One of the biggest headaches boaters face, especially in saltwater environments, is corrosion to wiring. Without question, wires run long distances, typically from the helm to electronic components located throughout the boat. As a former captain, I routinely inspected wiring aboard boats to prevent an issue from arising. Here is what you need to know about boat wiring and the proper inspection routines to prevent corrosion.
Why Does Corrosion Form On Boat Wiring
Considering how wiring is run through boats, some areas are well protected while other areas are highly exposed.
In coastal areas, saltwater is a leading cause of corrosion. However, understand that it is not only saltwater coming in contact with wires but also salt that is in the air.
Unfortunately, battery terminals, wire connections, terminal blocks, and more are prone to corrosion.
The formation of corrosion is caused by humidity and oxygen coming in contact with each other. Corrosion can appear as a green slime or white powder.
Why Is It Important To Inspect For Corrosion
I have come across wire corrosion on a consistent basis as a boater and captain. Without question, I have had marine electronics fail to power up due to corrosion on wires and wire terminals.
With that said, to inspect for wire corrosion, you are going to need to take a close look at all of the boat wiring, in addition to the terminals.
Inspect The Terminal Ends
In most cases, recreational boats are equipped with terminal blocks. Terminal blocks receive power from the battery before distributing it to various electronic equipment on board the vessel.
Unquestionably, terminal blocks are designed to secure a significant amount of wires. The terminal ends are affixed to the bus bar via a screw.

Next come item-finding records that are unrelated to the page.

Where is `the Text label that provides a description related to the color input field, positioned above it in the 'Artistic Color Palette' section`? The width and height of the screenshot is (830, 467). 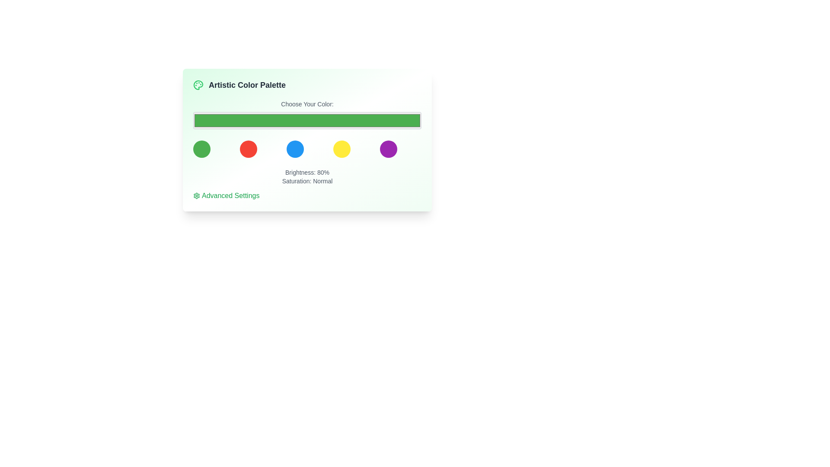
the Text label that provides a description related to the color input field, positioned above it in the 'Artistic Color Palette' section is located at coordinates (307, 103).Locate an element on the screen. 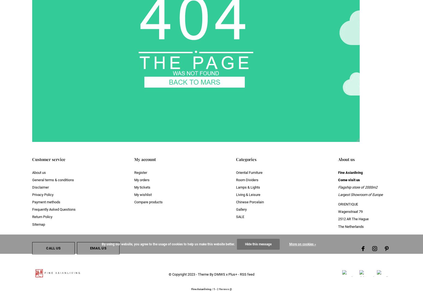 Image resolution: width=423 pixels, height=292 pixels. 'Come visit us' is located at coordinates (349, 180).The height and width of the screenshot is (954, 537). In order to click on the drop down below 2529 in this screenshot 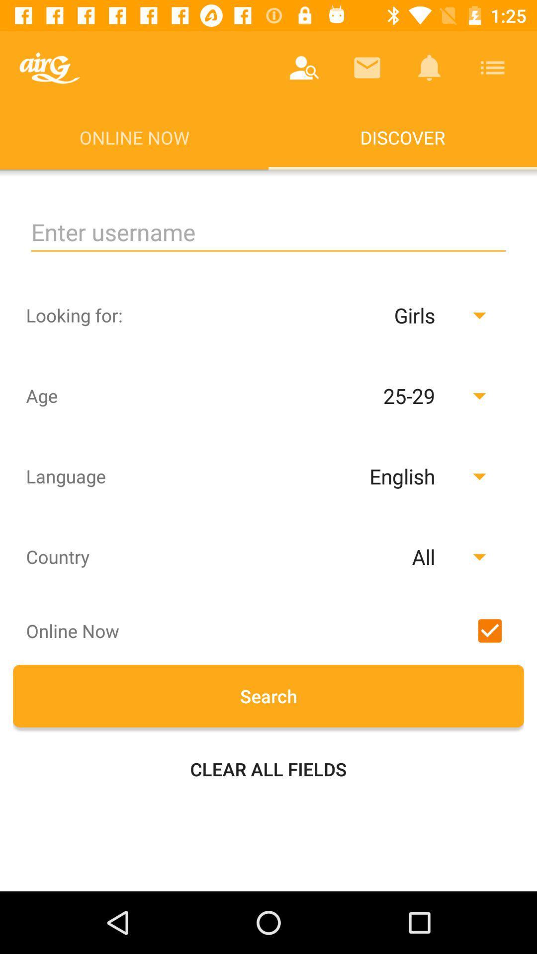, I will do `click(377, 476)`.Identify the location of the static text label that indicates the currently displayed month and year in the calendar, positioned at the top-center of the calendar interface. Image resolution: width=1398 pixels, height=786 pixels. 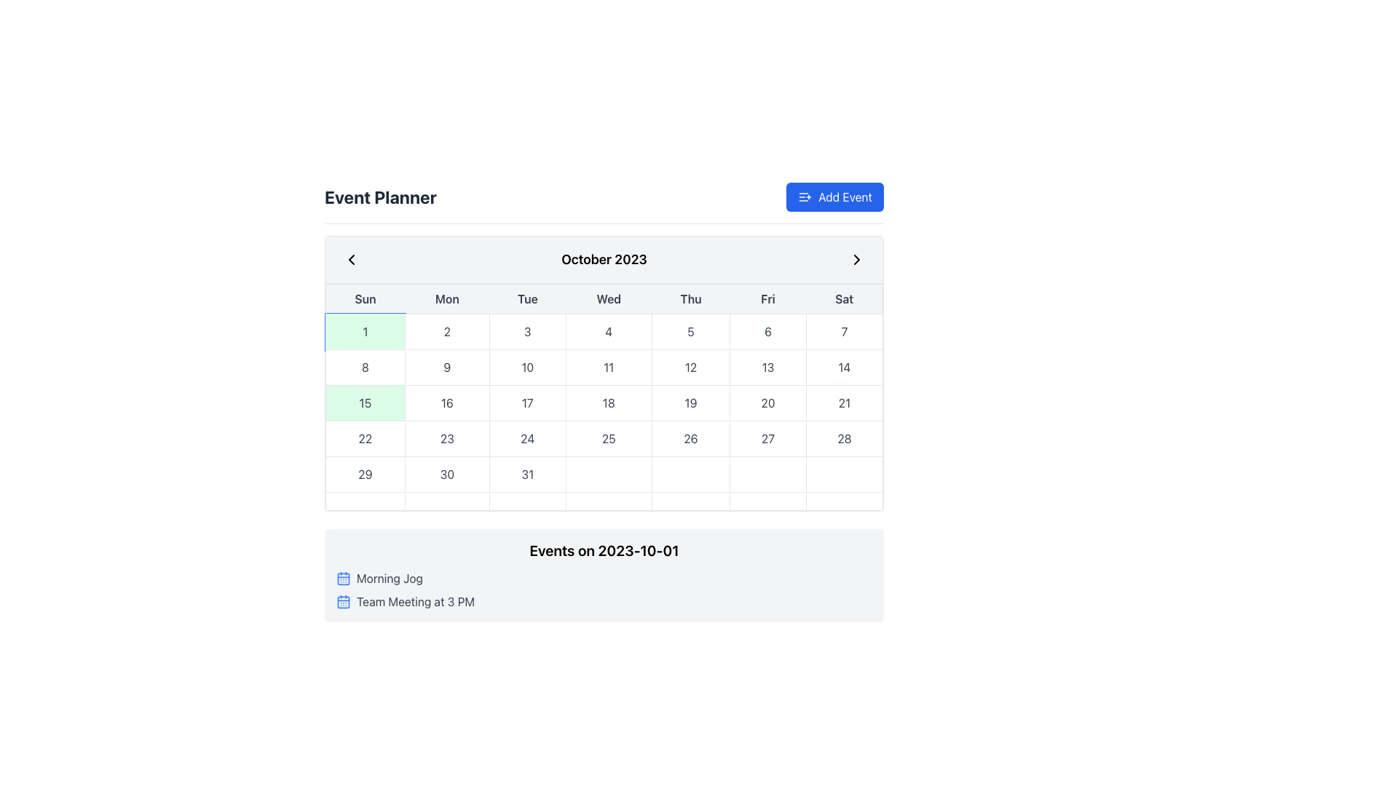
(604, 259). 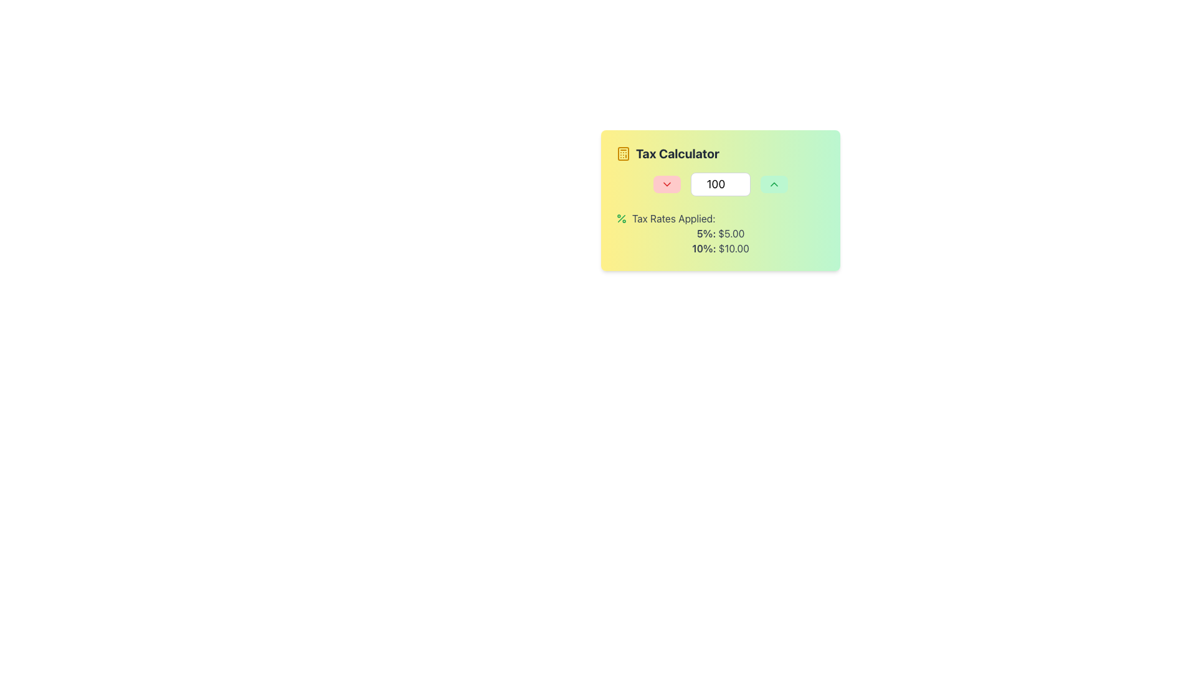 What do you see at coordinates (705, 248) in the screenshot?
I see `the text label that denotes a tax rate of 10% in the tax calculation UI, which is part of the line '10%: $10.00' under the 'Tax Rates Applied' section` at bounding box center [705, 248].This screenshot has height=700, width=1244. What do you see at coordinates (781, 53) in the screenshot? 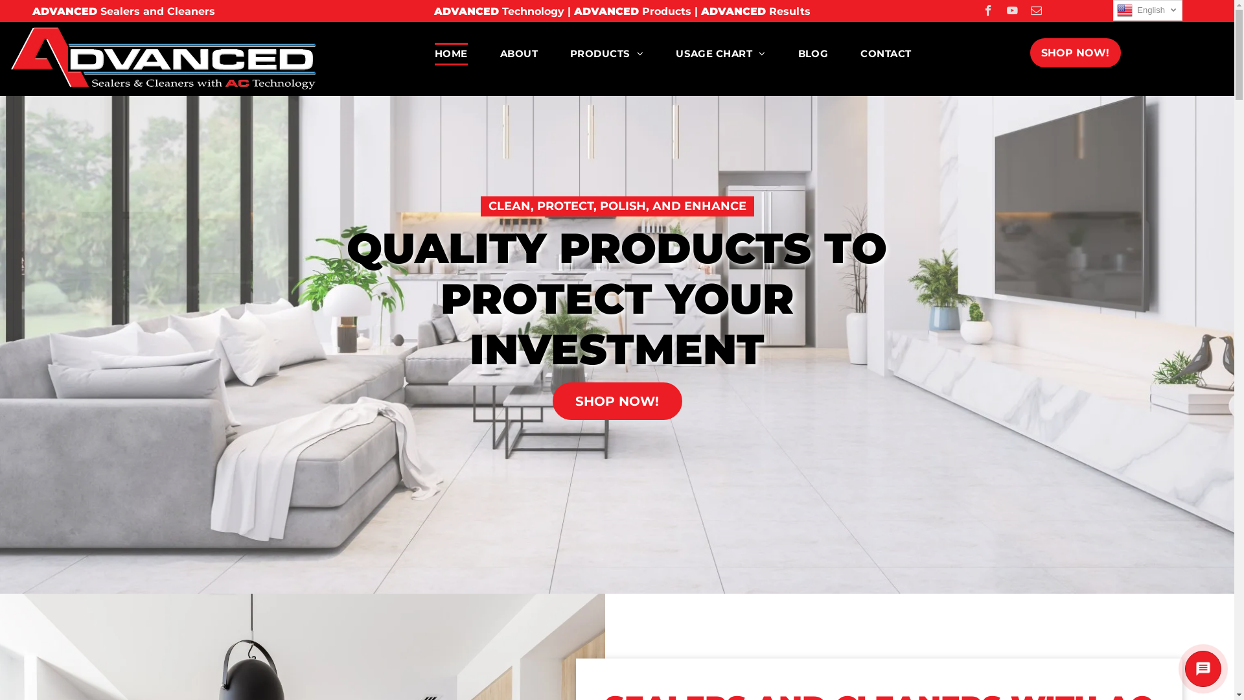
I see `'BLOG'` at bounding box center [781, 53].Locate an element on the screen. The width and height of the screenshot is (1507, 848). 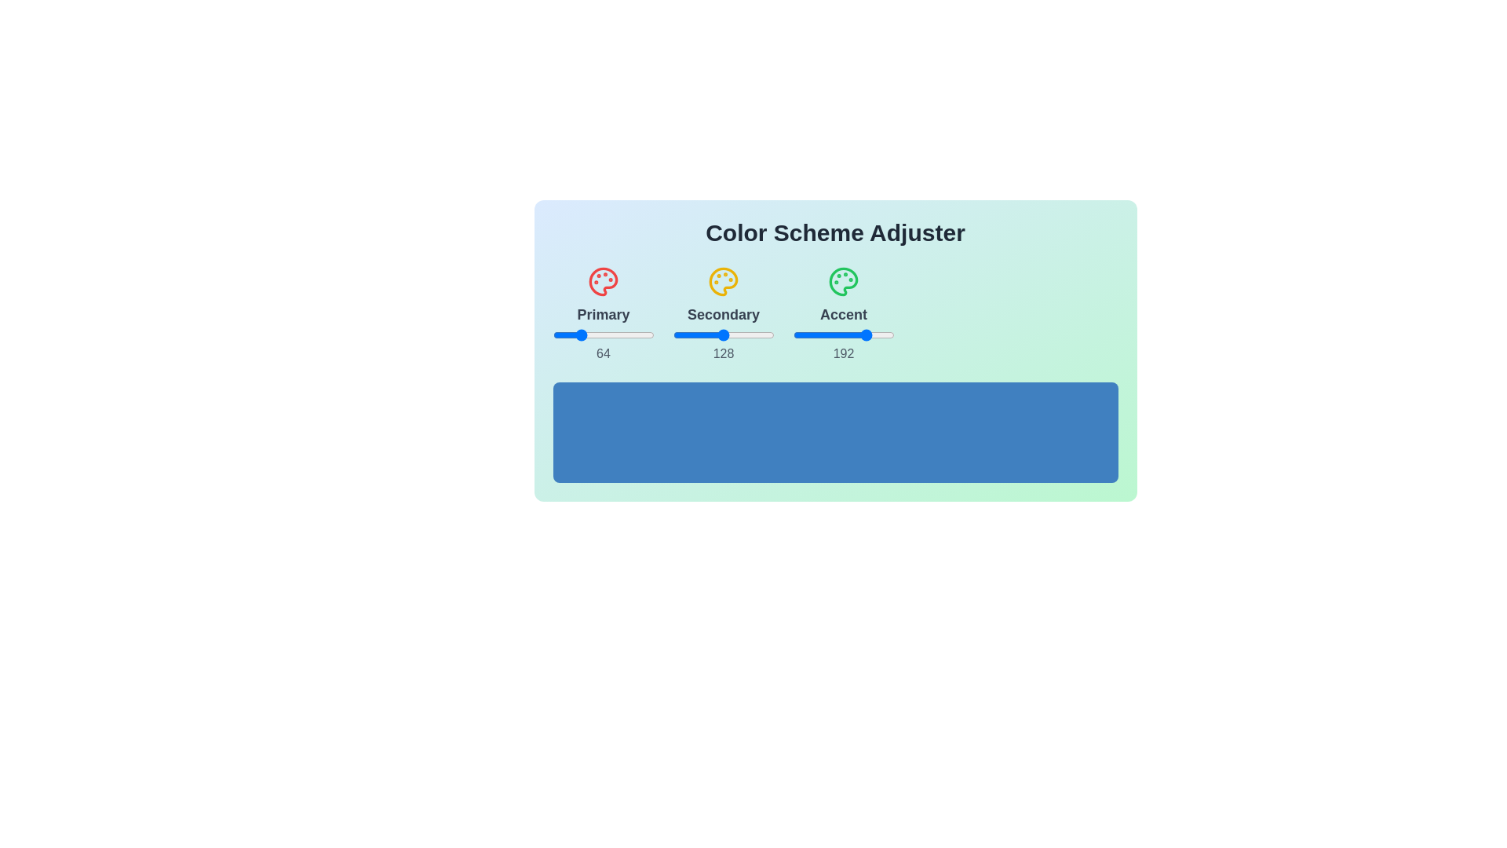
the 1 slider to 25 is located at coordinates (732, 334).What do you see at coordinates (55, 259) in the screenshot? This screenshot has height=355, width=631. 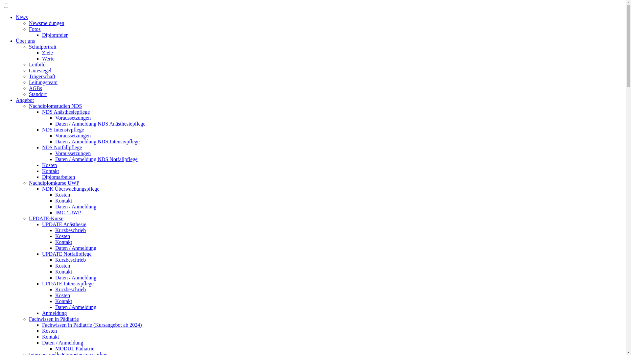 I see `'Kurzbeschrieb'` at bounding box center [55, 259].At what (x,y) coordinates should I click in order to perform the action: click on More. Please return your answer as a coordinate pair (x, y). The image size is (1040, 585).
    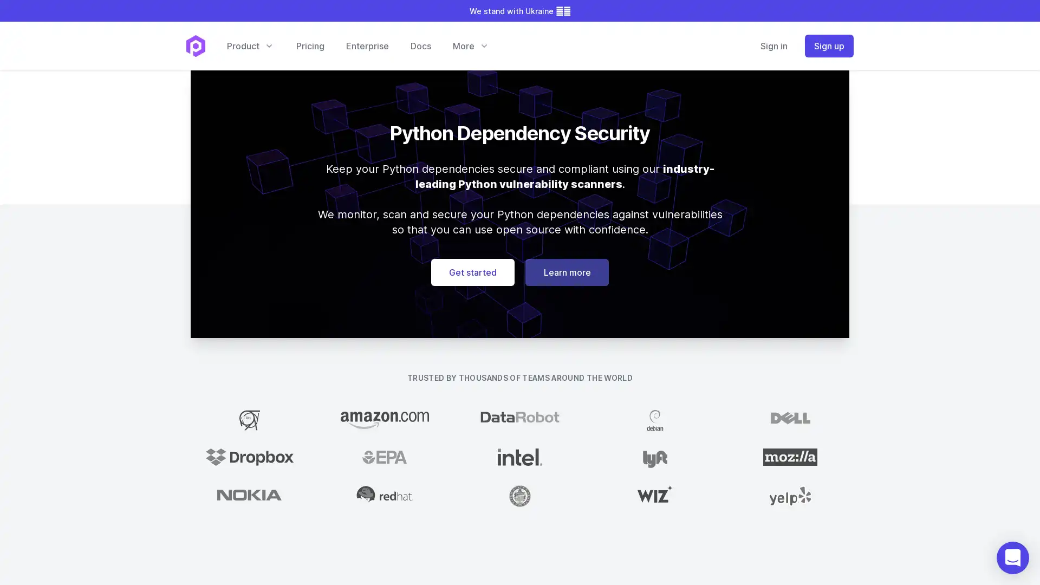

In most cases, the bus bar is mounted inside of a boat console. However, it is not uncommon to have more than one on a vessel.
To inspect the bus bar, take a close look at all of the terminal ends. If you see green slime or white powder, it is imperative to remove the wire, inspect it, and determine if the corrosion has traveled beneath the sheathing.
Importantly, if the corrosion is only on the surface of the terminal, it can be wire-brushed until cleaned and reconnected.
Conversely, if the corrosion has traveled into the wire, the wire will need to be cut to a point where it has not traveled. A new terminal end needs to be installed, and the wire terminal needs to be reconnected to the bus bar.
Check The Butt Connectors
The vast majority of marine electronics receive power through one or more butt connectors. In fact, most electronics have a run of wires running that extend from the inside of the unit to the outside. The wire ends from the battery bank connect to the electronics via butt connectors to provide power.
In most cases, the butt connectors are capable of being heat shrunk to prevent oxygen and humidity from reaching the wire ends.
However, heat shrinking is not a 100 percent solution to preventing corrosion. With that said, if you see green or white powder forming around or under the butt connector, this is a sign of trouble.
Similar to terminal ends, first, the wires must be cut to remove the butt connector. Secondly, the wires should be inspected for corrosion; third, a new heat shrink butt connector must be installed and heated to protect the wires.
How Often Should Boat Wiring Be Inspected
One of the best ways to avoid an electrical issue before heading out on the water is to remain vigilant with inspections.
Unfortunately, boat owners often overlook boat wiring systems and lose vital electronics, including a VHF radio, GPS, or bilge pump.
During my time as a captain, I would inspect the boat’s wiring system on a 6-month basis. At a minimum, the wiring should be inspected at least once per year.
Pushing beyond a year is likely going to cause you to miss an issue that could have been avoided. Remember, you don’t have to do the inspection yourself. Don’t hesitate to hire a boat technician to perform the inspection. Once completed, they will make you aware of any concerns and provide suggestions.
Inspect Your Boat Wiring
The last thing that I want to do is be out on the water with a serious electrical issue. For this reason, it is important to perform wiring inspections on an annual basis at a minimum. Remember to do a thorough lookover of all of the electrical connections and components. In the event you spot an issue, handle the repair before going boating.